Update on the Therapy of AML: Are We Up to the Challenge?

Mark G. Frattini, MD, PhD

2010-12-04

The Holy Grail for acute myeloid leukemia (AML) therapy in both young and older adults is the identification of an effective regimen that results in long-term remission for the majority of patients, including those with a normal karyotype.

This morning’s education program, “Challenges in Acute Myeloid Leukemia,” at 7:30 a.m. in Valencia B/C will detail the advances in the treatment of AML including approaches to induction chemotherapy in young adults as well as the best and most appropriate therapy for older patients with this disease. The faculty will discuss the importance of molecular and genetic abnormalities in determining disease response, and ultimately, overall survival.

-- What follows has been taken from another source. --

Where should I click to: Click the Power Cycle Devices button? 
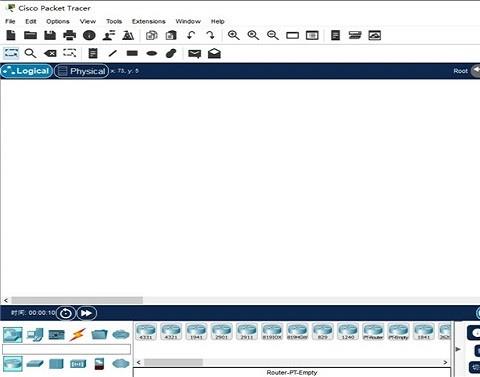pos(66,313)
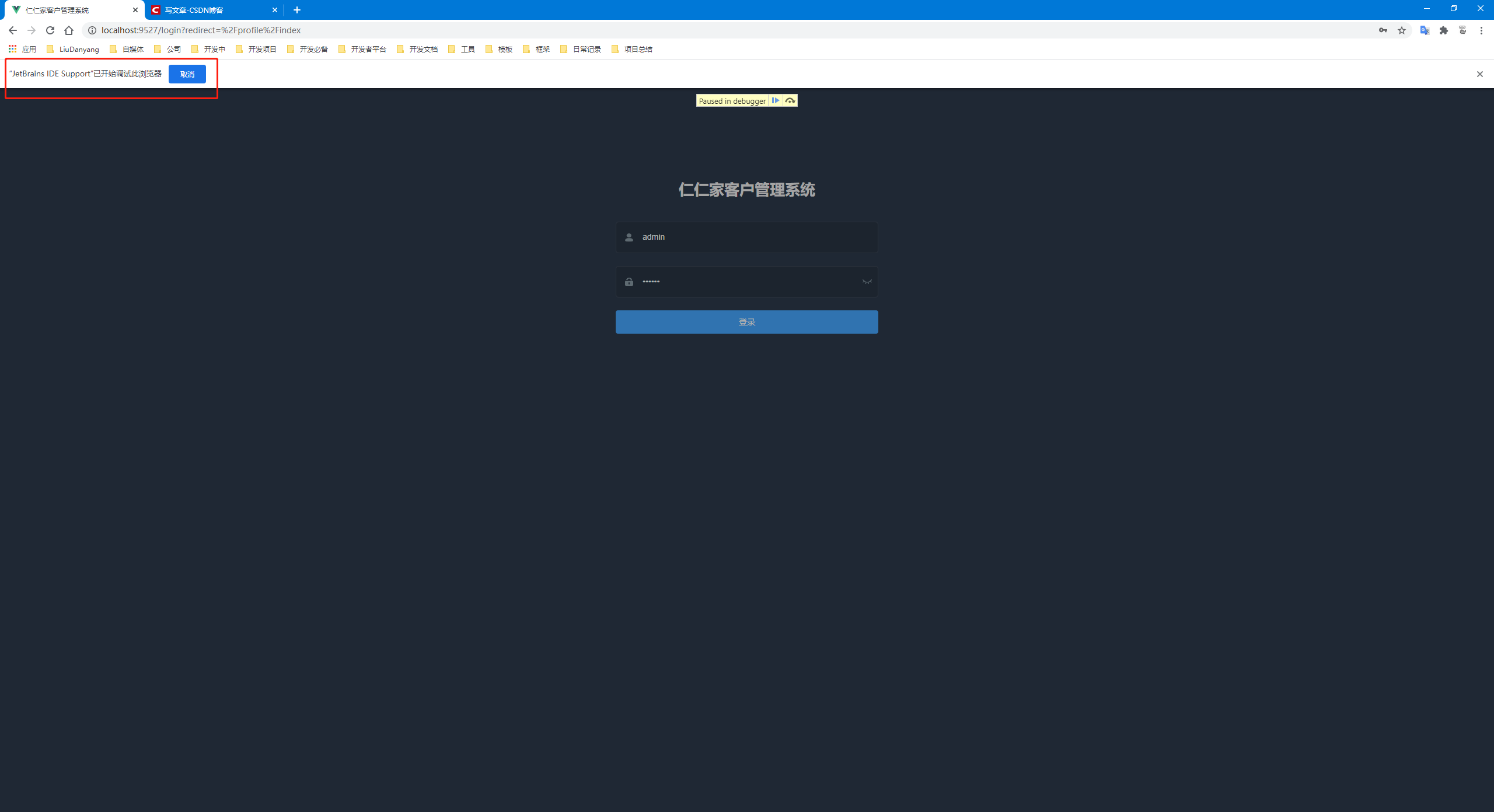Open Chrome three-dot menu

pos(1481,30)
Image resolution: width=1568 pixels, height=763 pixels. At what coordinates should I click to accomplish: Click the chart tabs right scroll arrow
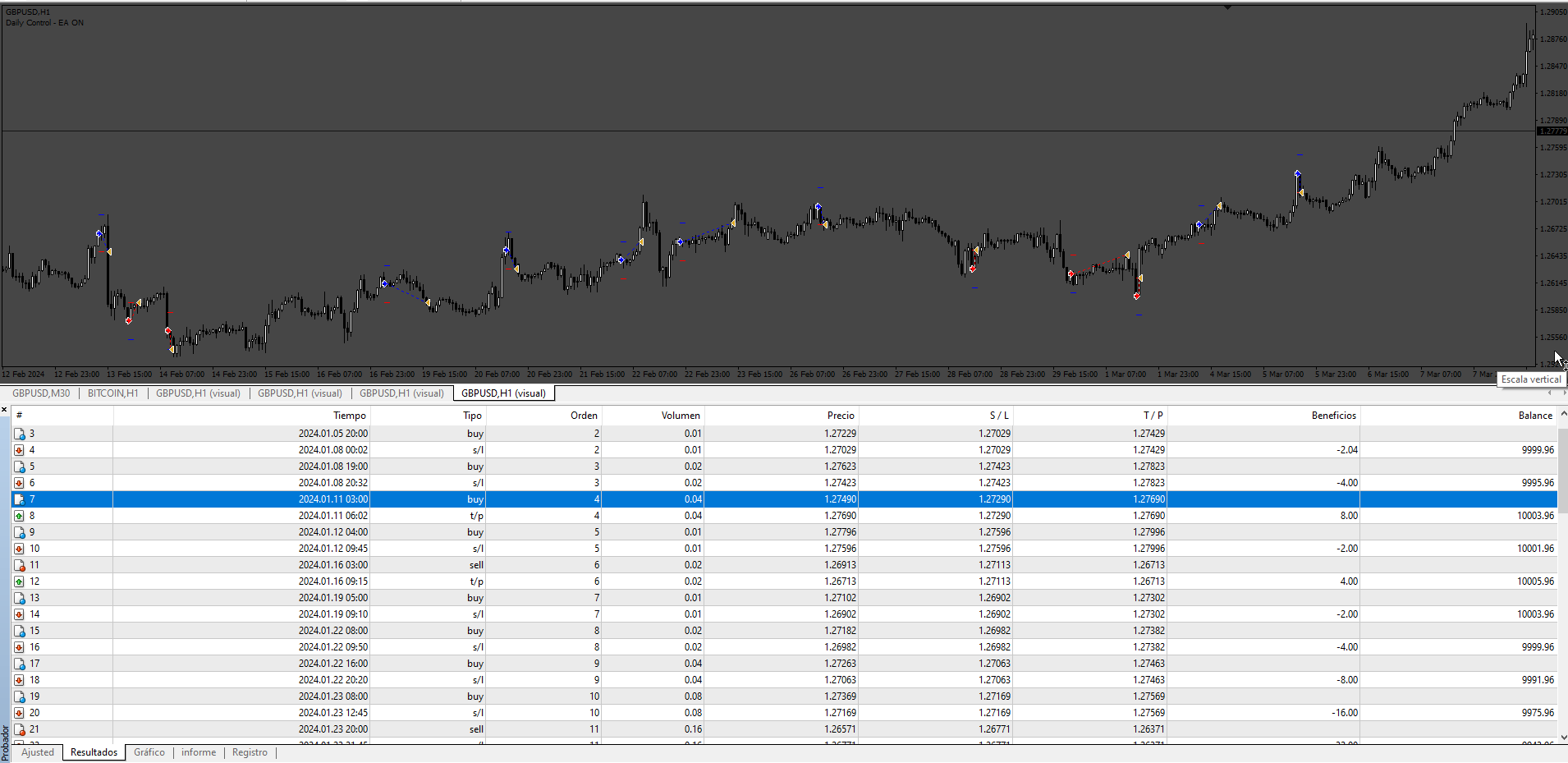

Dr. James Foran from the University of Alabama at Birmingham will begin with a review of the current prognostic markers that are employed to predict treatment response and survival. He will focus on the impact of these markers in both older and younger patients with AML, particularly those with normal cytogenetics. In addition, he will outline the role of these markers in treatment strategy including timing of possible allogeneic stem cell transplantation.     

The treatment of older adults with AML, including use of prognostic scoring to identify the population of elderly patients appropriate for intensive therapy, will be presented by Dr. Selina Luger from the Abramson Cancer Center at the University of Pennsylvania. Dr. Luger will review clinical trials that have intensively treated this patient population and also outline possible new chemotherapeutic regimens that might be used for patients not deemed appropriate for aggressive treatment.

Dr. Hugo Fernandez from Moffitt Cancer Center will then conclude by discussing targeted therapy and dose-intensified anthracycline induction chemotherapy in young adults with AML. He will compare and contrast the ability of the various different anthracyclines in achieving a complete remission.

The challenge for AML therapy remains to be identifying which therapeutic regimen will result in a complete remission for specific patients, whether young or old. The identification of both cytogenetic and new molecular markers to help classify these patients has had a major impact in helping to achieve that goal.  

Dr. Frattini indicated no relevant conflicts of interest.